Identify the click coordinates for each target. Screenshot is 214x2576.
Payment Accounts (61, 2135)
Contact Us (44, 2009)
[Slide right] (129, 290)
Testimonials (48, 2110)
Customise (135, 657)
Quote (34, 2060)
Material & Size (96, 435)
---*---
[Task description] Repeat all of the records with "Testimonials" switched to "Reviews", keeping everything else the same.

[Right answer]
Identify the click coordinates for each target. Screenshot is 214x2576.
Payment Accounts (61, 2135)
Contact Us (44, 2009)
[Slide right] (129, 290)
Reviews (48, 2110)
Customise (135, 657)
Quote (34, 2060)
Material & Size (96, 435)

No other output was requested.